Among them are Orchard, an 11-person, artist-run collective gallery (including artists Andrea Fraser and Gareth James) located at 47 Orchard Street (Abreu is at 36 Orchard), and Scorched Earth, a monthly magazine produced by Gareth James, Cheyney Thompson and Sam Lewitt that is headquartered around the corner at 41 Ludlow Street. Reena Spaulings Gallery is nearby (moving from Grand to 165 East Broadway), and Maccarone has been on Canal, though the gallery is now on its way out of the neighborhood, a factor that only emphasizes the area’s subversively contingent nature. Also nearby on Rivington Street is the nonprofit space Participant Inc.
Abreu’s gallery has a classically intellectual aura that is perhaps best defined by his affection for the films of Jean-Marie Straub and Daniele Huillet. Abreu inaugurated the gallery in March 2006 with an exhibition of arguably poststructuralist paintings by Blake Rayne, presented along with screenings of Straub and Huillet films, including The Death of Empedocles (1987) and Cézanne (1989). "Everything I want to do was in that show," Abreu said in a recent conversation, noting that his curatorial approach is inspired by the layered dependency of images within a single film scene, a style that characterizes Straub’s and Huillet’s works.
To enrich the texture a bit more, Abreu distributed copies of "Straub, Hölderlin, Cézanne," the essay (with English translation) on Straub’s and Huillet’s work by Dominique Païni. According to Abreu, he was seeking to reinforce links between the geometric figures in Rayne’s work and the influence of Cézanne. In a stylish letterform press release for the show, Abreu called this layering of historical and contemporary figures a "distant confrontation with the masters."
Abreu’s summer show, "Hands Up/Hands Down," July 11-Aug. 20, 2006, borrowed its title from a 1969 photographic work by Vito Acconci, in which the celebrated Body Artist took two black-and-white photos in the woods -- a kind of Postminimalist pastoral -- according to the blunt instructions to point his hands down and point his hands up. As an investigation of the ways in which the body functions in the manufacture of images, the show ranged from Scott Lyall’s hard-edge abstractions with their organic, real-world traces, to Pieter Schoolwerth’s cartoonish distortions of the painterly narrative. Other artists in the exhibition were Matt Bakkom, Sam Lewitt, Jimmy Raskin, Raha Raissnia and Paul Pagk.

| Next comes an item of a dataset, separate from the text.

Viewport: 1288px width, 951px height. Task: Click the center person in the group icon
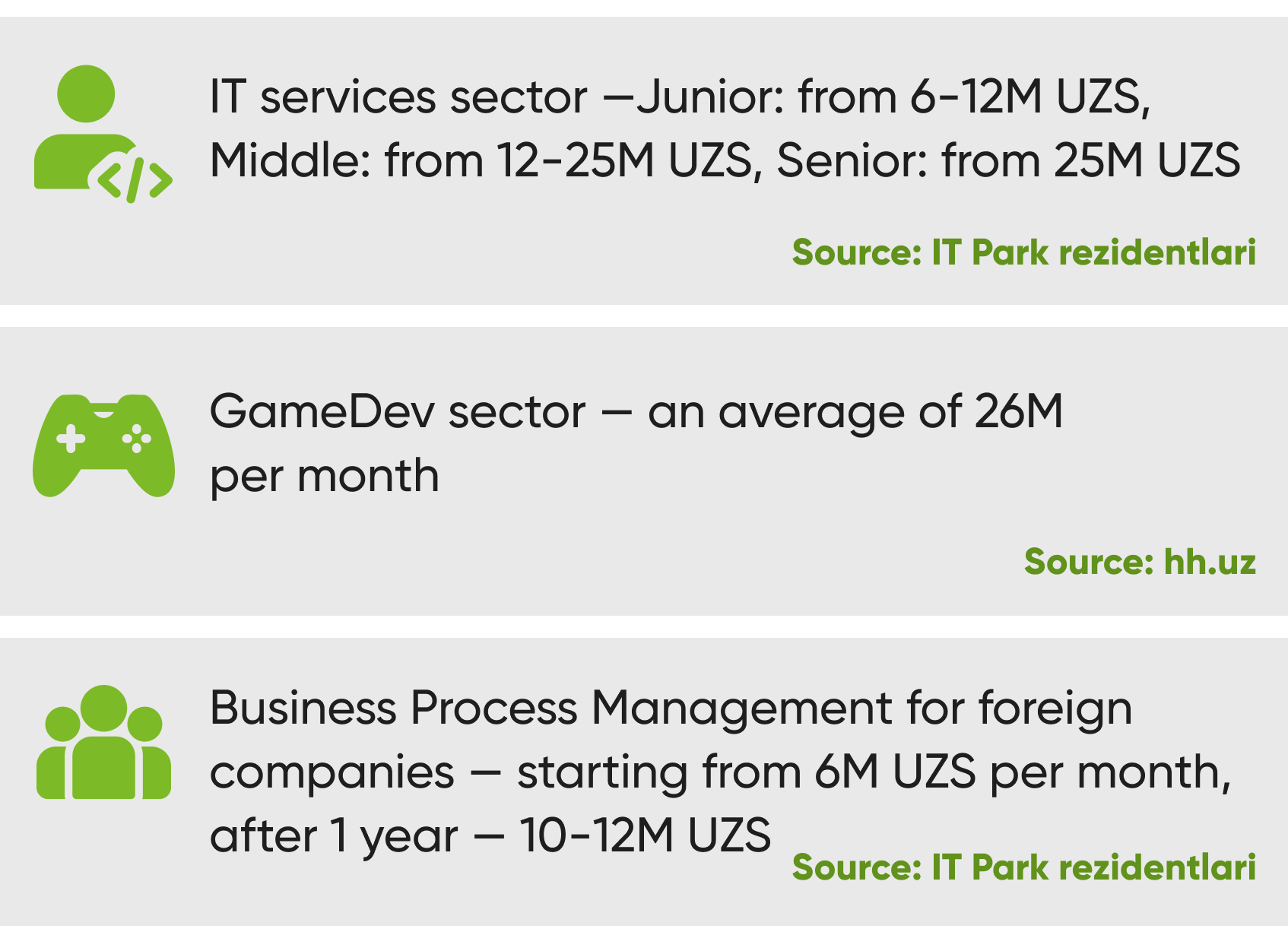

Abreu’s interest in film dovetails with his experience as a filmmaker. Starting with the biopic Mark Kostabi: The Kostabi Phenomenon 1989-90, Abreu went on to produce numerous films during the ‘90s, and also completed an MFA in film and video at Cal Arts. Along with Tim Nye, Abreu also established the nonprofit Thread Waxing Space in Soho, and in 2002, the pair set up Foundation 20 21, a multidisciplinary art collecting organization, and Vestry Arts, a gallery space located in the National Arts Club.

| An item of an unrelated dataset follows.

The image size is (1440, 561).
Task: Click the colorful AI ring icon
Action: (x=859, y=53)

Next up at Abreu, opening Sept. 10, 2006, is the first solo exhibition in New York by the Toronto-based Lyall (b. 1964). Lyall has gained an estimable reputation for works that make intricate and sophisticated reference to representation and abstraction with recent shows at Susan Hobbs Gallery in Toronto and in "When Hangover Becomes Form," the dissolutely witty collaborative installation he made this summer with Rachel Harrison at Los Angeles Contemporary Exhibitions. Coming up in November at Abreu is an exhibition of works by Raha Raissnia.

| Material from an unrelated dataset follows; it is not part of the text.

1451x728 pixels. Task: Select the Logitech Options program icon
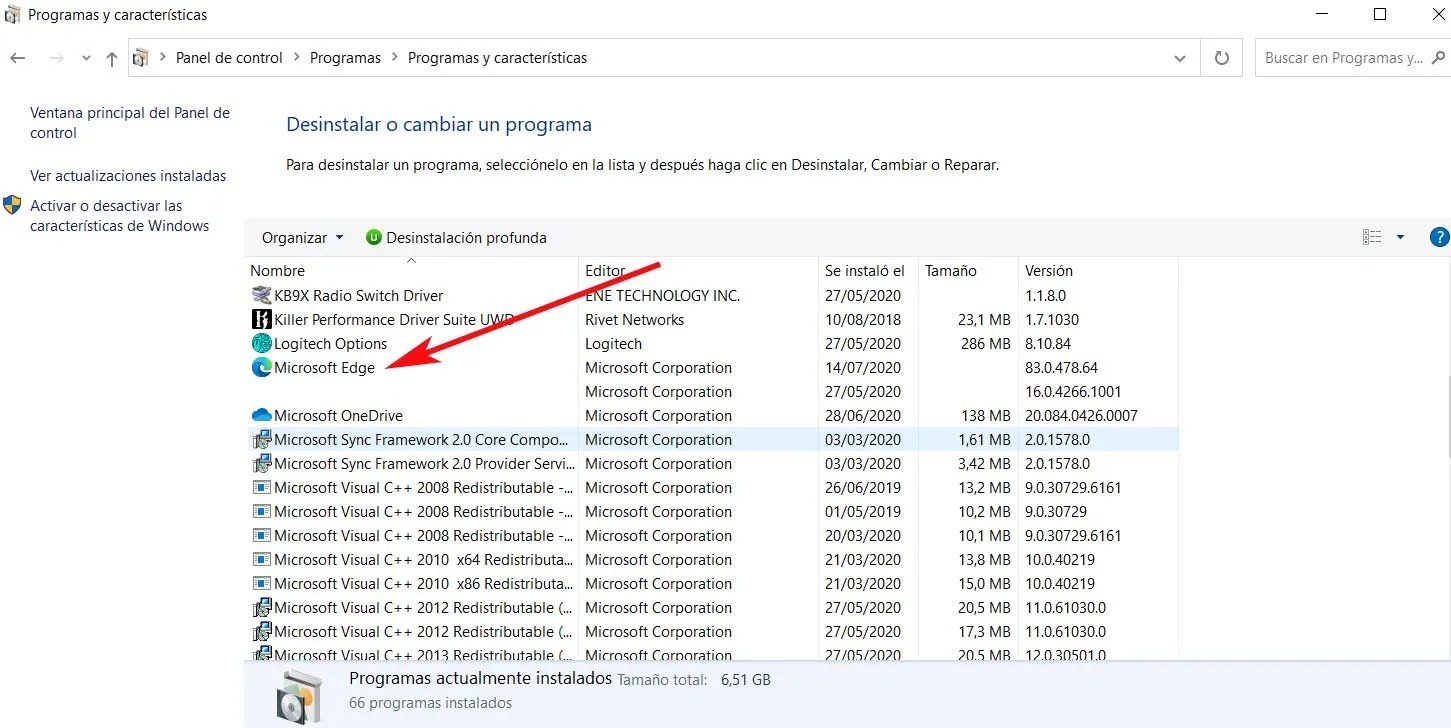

Abreu seems determined to remain rigorous, maintaining his gallery as a locus for esoteric historical and contemporary investigations within the very real context of a commercial exhibition space. It is, as he intends, a series of layered images, a cinematic experience whose story continues to unfold.
MARY RINEBOLD is a curator and writer based in New York.